Even if this is old, also in 2021, to manipulate open documents works as easy as before, if it was generated with microsoft office, office 365, google docs, libreoffice or openoffice:
make a copy of you document
rename extension of the copied document to .zip (because every open document is a zip file!)
create a folder with the document name, without extension
copy the renamed document (zip file) from step 2) into this folder
extract the (document) zip file within this folder
delete the zip file!
... change xml data and binary objects as you like
mark all files an folders within this folder and add them to a new zip file (only use standard zip compression!)

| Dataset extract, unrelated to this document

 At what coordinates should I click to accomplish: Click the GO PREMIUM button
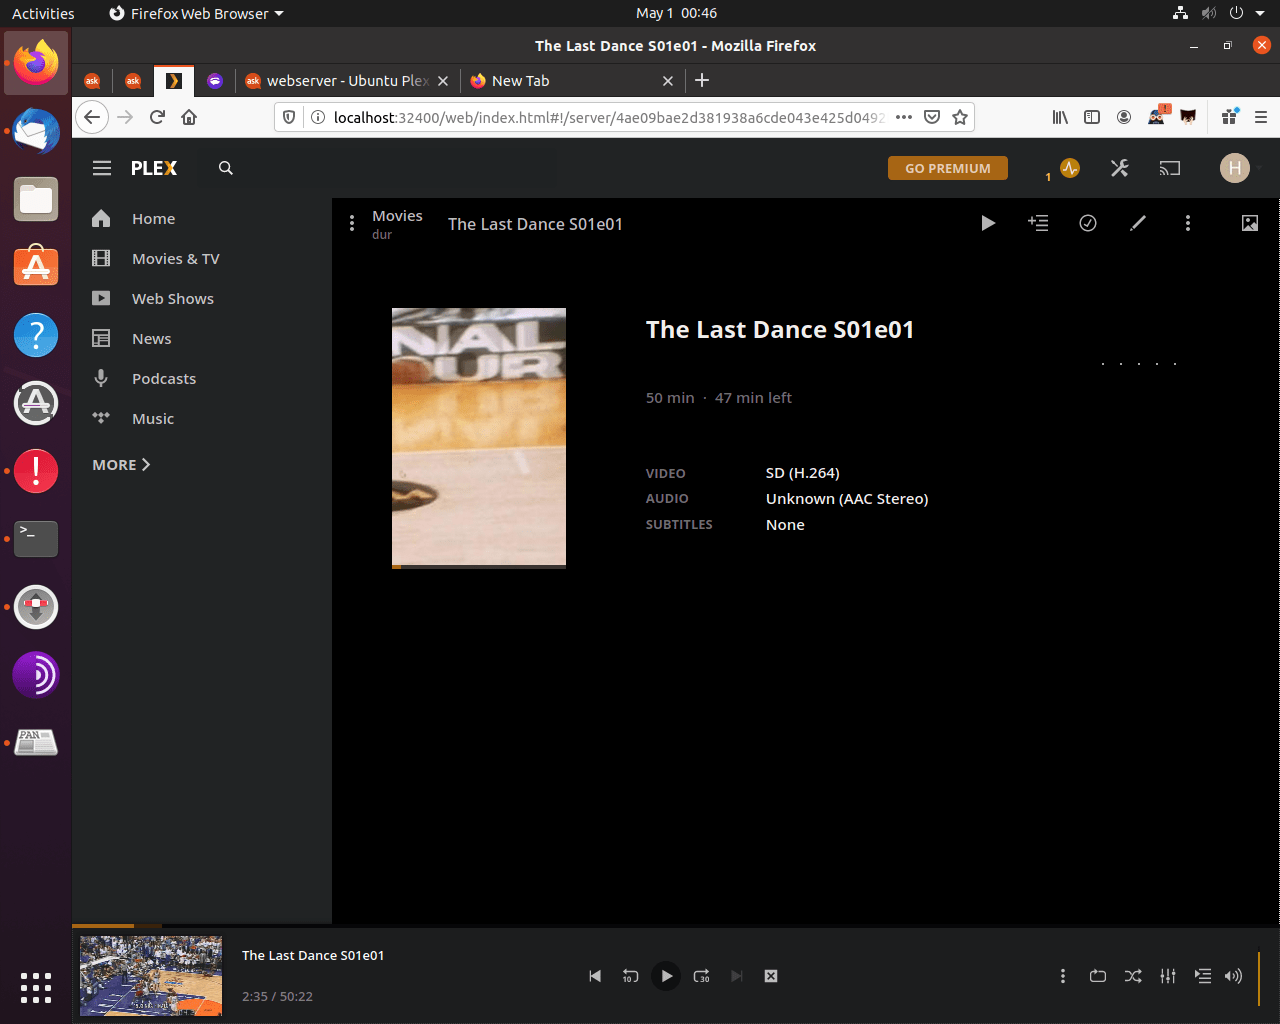(947, 168)
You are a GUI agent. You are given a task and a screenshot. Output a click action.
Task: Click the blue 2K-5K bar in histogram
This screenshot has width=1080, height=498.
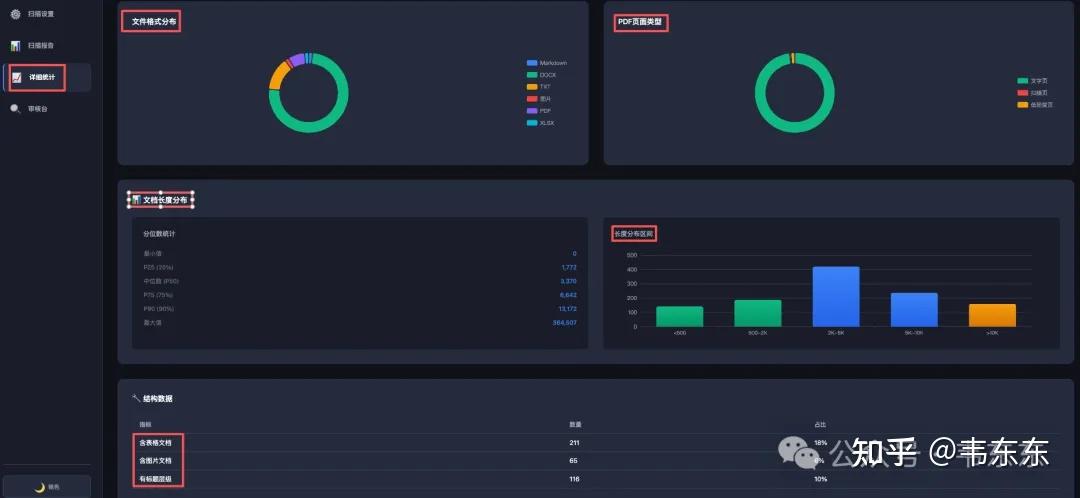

now you should have a new zip file within the folder you created before in setp 3)
rename the extension of this new zip file back to o.odt or .odp or whatever the original open document type was, you renamed in step 2)
try to open this new, renamed open document in any office software able to handle open document files
Please remember:
a) every open document is a (compressed) zip file
b) the zip file contains xml files which represent the structure and text-content of this document and it also contains supfolders with binary datas (objects), like media data (images, audio or video data, and ole objects), some of them may appear as base64 coded within an xml file.
c) you can extract the content of each open document into a new folder
d) never compress the folder where you put all your data, to create a new zip file/open document file. ONLY compress the content of this folder, to create a valid open document and rename the so created zip file to the open document extension his original source file used!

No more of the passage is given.